8. What are some warning signs that you have discovered young adults should. be on the lookout for when trying to avoid an abusive relationship? Abusive relationships come in many forms and some warning signs are as follows. Are you afraid of the person you are in the relationship with? Must they have the last word? Do they try to control and manipulate you? Do they punish you if you have a different opinion than theirs or try to brainwash you to think like them? Do they try to isolate you from friends, family or other support? Do you feel trapped in the relationship? Are you always in a cycle of thinking, if I would have only done this differently they wouldnt have gotten mad? 9. Some use love to justify having sex before marriage, others use it as a reason to abstain from anything too emotionally and physically intimate in a relationship before marriage, this causes many young adults to feel confused. While many could easily point out the right way to use love to justify their actions in this situation, could you explain what and how we should use love to justify and if we should use it all? There is a difference between lust and love. The following is a chart to define the differences.
——————————
• [CHECK YOUR UNDERSTANDING]
**A)** In the question-and-answer text on relationships, from whom might an abusive partner try to isolate you?
**B)** Pick up the question-and-answer text on relationships right after its final sentence and keep writing it.

[Collected data]
——————————
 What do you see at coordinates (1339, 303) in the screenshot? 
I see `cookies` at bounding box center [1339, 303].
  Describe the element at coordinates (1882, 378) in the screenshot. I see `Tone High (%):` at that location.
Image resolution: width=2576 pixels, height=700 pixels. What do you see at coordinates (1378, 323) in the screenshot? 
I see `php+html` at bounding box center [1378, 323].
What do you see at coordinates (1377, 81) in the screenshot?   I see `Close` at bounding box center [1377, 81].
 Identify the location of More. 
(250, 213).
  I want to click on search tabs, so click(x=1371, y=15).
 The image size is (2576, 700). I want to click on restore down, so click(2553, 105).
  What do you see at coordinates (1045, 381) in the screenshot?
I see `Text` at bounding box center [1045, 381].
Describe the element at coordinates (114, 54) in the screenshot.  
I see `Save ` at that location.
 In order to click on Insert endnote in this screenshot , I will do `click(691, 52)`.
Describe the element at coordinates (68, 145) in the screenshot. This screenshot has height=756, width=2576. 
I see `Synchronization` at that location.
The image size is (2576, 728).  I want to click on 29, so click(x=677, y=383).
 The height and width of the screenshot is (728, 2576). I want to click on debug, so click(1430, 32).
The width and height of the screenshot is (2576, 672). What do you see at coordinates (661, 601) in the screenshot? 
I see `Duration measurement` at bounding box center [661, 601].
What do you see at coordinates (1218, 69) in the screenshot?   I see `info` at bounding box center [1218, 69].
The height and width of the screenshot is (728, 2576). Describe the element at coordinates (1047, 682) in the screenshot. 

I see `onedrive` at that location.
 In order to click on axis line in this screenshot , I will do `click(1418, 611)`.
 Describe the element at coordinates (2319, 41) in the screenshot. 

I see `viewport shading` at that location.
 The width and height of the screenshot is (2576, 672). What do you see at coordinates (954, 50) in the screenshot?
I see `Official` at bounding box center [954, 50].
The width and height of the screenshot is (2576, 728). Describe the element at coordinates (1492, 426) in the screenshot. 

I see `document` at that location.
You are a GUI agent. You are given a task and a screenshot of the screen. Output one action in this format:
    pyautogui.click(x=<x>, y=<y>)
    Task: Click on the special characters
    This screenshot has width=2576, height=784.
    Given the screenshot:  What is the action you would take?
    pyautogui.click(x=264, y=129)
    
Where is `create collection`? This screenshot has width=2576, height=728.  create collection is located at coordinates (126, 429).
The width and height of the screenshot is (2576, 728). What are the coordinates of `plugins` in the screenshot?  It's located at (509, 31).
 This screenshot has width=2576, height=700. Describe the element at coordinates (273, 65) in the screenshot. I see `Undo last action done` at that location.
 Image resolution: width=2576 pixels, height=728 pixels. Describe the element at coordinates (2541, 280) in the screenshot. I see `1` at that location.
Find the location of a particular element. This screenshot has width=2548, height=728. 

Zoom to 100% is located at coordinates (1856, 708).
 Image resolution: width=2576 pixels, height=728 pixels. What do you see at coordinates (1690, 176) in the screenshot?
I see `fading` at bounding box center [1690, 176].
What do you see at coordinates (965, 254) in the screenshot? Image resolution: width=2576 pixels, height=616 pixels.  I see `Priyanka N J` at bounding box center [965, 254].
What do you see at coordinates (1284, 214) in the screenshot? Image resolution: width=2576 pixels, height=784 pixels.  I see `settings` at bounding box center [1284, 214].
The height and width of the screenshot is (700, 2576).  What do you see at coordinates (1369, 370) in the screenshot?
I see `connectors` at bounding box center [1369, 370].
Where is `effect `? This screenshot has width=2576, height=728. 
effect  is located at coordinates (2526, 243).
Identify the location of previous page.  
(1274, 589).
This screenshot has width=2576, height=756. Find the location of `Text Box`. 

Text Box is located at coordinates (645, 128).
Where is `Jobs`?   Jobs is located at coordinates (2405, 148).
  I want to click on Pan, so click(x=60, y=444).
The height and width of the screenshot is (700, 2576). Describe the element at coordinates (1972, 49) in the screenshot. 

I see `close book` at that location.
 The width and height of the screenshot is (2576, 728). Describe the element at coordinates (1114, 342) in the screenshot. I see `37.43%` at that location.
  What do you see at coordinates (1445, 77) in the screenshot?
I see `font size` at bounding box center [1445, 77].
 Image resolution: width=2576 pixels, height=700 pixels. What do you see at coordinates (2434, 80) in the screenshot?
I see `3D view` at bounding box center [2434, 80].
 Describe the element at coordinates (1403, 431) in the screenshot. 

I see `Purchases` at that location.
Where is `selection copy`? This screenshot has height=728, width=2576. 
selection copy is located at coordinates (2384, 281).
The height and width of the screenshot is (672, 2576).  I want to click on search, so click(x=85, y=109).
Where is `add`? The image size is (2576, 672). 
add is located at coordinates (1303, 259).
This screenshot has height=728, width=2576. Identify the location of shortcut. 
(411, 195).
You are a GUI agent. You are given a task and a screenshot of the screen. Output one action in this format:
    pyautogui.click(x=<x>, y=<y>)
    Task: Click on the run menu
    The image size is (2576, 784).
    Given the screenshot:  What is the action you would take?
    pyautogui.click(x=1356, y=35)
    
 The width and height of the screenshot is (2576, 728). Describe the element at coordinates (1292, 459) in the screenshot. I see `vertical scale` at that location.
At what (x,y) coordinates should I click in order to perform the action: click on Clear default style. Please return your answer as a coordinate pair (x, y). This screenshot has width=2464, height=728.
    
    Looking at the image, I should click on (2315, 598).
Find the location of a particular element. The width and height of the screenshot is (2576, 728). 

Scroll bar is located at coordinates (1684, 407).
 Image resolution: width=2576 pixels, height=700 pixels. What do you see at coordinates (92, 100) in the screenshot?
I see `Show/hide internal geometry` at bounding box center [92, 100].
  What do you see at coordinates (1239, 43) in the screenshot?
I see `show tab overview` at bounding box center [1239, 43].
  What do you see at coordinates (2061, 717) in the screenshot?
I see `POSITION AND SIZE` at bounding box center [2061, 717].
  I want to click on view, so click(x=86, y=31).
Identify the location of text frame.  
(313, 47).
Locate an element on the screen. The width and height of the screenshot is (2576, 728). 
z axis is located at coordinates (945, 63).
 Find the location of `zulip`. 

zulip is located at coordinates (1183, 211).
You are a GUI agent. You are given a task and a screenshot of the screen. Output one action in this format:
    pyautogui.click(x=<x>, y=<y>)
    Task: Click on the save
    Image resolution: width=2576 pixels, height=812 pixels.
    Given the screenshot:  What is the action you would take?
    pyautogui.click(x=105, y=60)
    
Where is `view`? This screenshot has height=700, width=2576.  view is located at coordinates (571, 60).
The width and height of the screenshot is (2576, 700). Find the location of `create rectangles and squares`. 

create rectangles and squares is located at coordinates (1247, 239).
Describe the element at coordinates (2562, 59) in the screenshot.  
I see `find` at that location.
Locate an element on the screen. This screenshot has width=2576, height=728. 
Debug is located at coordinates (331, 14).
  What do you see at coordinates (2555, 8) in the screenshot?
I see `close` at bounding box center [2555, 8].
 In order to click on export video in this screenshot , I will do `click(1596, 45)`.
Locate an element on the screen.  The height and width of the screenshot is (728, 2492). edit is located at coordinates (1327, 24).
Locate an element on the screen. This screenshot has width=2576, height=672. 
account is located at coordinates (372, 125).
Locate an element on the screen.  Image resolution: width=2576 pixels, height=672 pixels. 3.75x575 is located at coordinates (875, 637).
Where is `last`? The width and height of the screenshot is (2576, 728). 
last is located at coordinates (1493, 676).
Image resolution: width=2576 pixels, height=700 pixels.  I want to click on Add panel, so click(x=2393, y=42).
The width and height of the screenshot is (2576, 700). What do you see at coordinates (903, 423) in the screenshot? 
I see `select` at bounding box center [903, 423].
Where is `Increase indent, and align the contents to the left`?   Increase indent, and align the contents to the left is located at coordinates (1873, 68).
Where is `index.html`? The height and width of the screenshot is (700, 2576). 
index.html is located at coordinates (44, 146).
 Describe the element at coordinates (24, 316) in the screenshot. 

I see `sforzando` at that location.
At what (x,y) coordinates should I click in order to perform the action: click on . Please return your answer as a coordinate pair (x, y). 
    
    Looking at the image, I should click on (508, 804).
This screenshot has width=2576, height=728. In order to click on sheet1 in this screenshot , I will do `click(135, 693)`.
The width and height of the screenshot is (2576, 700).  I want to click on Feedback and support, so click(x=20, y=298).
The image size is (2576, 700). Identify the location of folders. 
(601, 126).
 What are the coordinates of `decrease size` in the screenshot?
——————————
• [WRITTEN ANSWERS]
**A)** From friends, family or other support.

**B)**
LUST
temporary sudden selfish untrustworthy impatient uncontrolled desire emotionally shallow based on fantasy

LOVE
enduring gradual unselfish trustworthy patient controlled desire emotionally deep based on reality

LUST
full of emotion driven by ones passions focused on external looks established on faulty reasoning set on getting happiness eager to get Col. 3:5

LOVE
full of devotion chosen by ones will focused on internal character established on solid reasoning set on giving happiness eager to give I Cor. 13:4-8

Hunt, June. Counseling Through Your Bible Handbook. Eugene: Harvest House Publishers, 2008. Print.

Yes it can be confusing but before considering dating there needs to be some specific goals set to follow. When sex is considered outside of marriage pleasure is the goal and this behavior is forbidden by God. While in a dating relationship one should never underestimate the power of sexual passion or overestimate personal control. The following are guidelines to follow: 1. Make a mutual agreement to never touch any part of the body that a bathing suit would cover. 2. Always keep in mind that every action is to bring glory to God.

3. A good scripture to follow is Ephes. 5:3 Among you there must not be even a hint of sexual immorality, or any kind of impurity.

Thank you for allowing me to ask you these questions, I really do appreciate it!